Document excerpt:

——

Contextualizing completions: fine-tuning vs. dynamic prompt engineering using embeddings

Hi everyone and apologies for the long post. Just trying to give as much info as possible.

A little background on what I’m trying to do: I would like to generate completions based on the context of a specific project the company is working on. For example, say the company is working on multiple software development projects. Each project has its own set of artifacts (e.g., requirements, project schedule, documentation, user-generated content, etc.). If a developer on Project XYZ asks, for example, when the next release is scheduled for or what the description of a feature is, I would like the completions to be based on the context of Project XYZ’s artifacts—i.e., Q&A-style completions. I would also like to generate creative, open-ended completions based on Project XYZ’s context.

Following the “Question Answering using Embeddings” sample cookbook, I was able to get excellent results for Q&A-style questions. However, I have a couple of concerns with this approach:

  • Cost can become a factor since I would need to get embeddings for every possible context, and use up a lot of tokens for every completion by dynamically adding context to each prompt

  • While providing concise context for Q&A-style completions—when the answer is more deterministic—is feasible, it is more challenging for creative, open-ended questions since they require more context, further adding cost concerns and sometimes running up against the prompt size limit

I was hoping I could achieve reasonably strong contextualization using fine-tuning to avoid having to provide explicit project context in the prompt—and playing with temperature for Q&A-style vs creative completions. I tried a bunch of different fine-tuning data sets (e.g., open-ended no-prompt completions, tagged text, synthetic variations on the same text for reinforcement) but unfortunately couldn’t get good results—the model either broke (e.g., kept repeating the same word/phrase) or would provide non-contextualized completions.


The fine-tuning data set isn’t exactly large, so that might be the issue, but strong contextualization with fine-tuning alone might just be unfeasible. I’m curious what others in the community think on the subject of effective and efficient completion contextualization.

Many thanks!

1 Like

My experience has been that the Q&A using embeddings approach is (much) better than fine tuning for the kind of task you are doing. You only need to get the embeddings for the contextual information once. At completion time, you just obtain the embedding for the query. Of course, if your contextual data is being updated often, you’d have to keep your embeddings up-to-date too, but I believe this can be done by adding the new embeddings to your existing ones, i.e. I don’t think you have to “re-embed” text for which you previously obtained embeddings.

——

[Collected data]
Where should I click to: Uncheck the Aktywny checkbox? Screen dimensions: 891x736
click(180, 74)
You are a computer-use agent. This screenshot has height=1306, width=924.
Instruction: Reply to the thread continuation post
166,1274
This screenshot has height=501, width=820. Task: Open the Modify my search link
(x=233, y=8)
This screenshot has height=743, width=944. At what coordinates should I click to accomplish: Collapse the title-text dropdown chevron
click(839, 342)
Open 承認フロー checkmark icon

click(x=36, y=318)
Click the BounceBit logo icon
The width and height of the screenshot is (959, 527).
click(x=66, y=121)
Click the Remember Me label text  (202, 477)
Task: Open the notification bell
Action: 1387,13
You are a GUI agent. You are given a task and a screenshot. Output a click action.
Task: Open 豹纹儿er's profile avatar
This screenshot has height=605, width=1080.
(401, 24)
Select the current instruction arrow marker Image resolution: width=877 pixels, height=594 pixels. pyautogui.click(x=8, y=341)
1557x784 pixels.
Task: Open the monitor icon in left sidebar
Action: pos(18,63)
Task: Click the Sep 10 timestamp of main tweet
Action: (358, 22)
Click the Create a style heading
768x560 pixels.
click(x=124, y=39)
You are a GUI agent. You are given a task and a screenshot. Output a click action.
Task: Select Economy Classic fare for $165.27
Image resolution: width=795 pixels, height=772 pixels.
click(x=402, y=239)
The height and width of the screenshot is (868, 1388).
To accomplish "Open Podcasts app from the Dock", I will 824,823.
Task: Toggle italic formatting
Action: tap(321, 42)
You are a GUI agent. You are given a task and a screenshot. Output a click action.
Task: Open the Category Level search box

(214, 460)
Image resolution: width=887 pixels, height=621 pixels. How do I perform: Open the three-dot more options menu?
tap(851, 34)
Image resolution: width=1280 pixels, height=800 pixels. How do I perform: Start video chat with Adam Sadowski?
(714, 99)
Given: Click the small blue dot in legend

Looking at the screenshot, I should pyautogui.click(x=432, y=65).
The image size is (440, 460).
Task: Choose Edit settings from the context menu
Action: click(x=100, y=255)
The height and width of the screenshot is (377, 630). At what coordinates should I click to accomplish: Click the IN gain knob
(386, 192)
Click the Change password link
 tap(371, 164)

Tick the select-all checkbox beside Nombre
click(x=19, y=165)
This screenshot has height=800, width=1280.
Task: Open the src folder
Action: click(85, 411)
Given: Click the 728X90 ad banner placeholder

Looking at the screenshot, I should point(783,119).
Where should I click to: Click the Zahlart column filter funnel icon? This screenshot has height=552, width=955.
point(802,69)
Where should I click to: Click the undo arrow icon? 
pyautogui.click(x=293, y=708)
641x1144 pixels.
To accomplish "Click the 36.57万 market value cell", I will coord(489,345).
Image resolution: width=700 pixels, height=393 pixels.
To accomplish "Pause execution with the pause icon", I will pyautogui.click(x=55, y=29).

——

Problem:
Reproduce the portion of the forum thread that starts at "Many thanks!" and ends at "previously obtained embeddings.", changing every "contextual information" to "project artifacts".

Output:
Many thanks!

1 Like

My experience has been that the Q&A using embeddings approach is (much) better than fine tuning for the kind of task you are doing. You only need to get the embeddings for the project artifacts once. At completion time, you just obtain the embedding for the query. Of course, if your contextual data is being updated often, you’d have to keep your embeddings up-to-date too, but I believe this can be done by adding the new embeddings to your existing ones, i.e. I don’t think you have to “re-embed” text for which you previously obtained embeddings.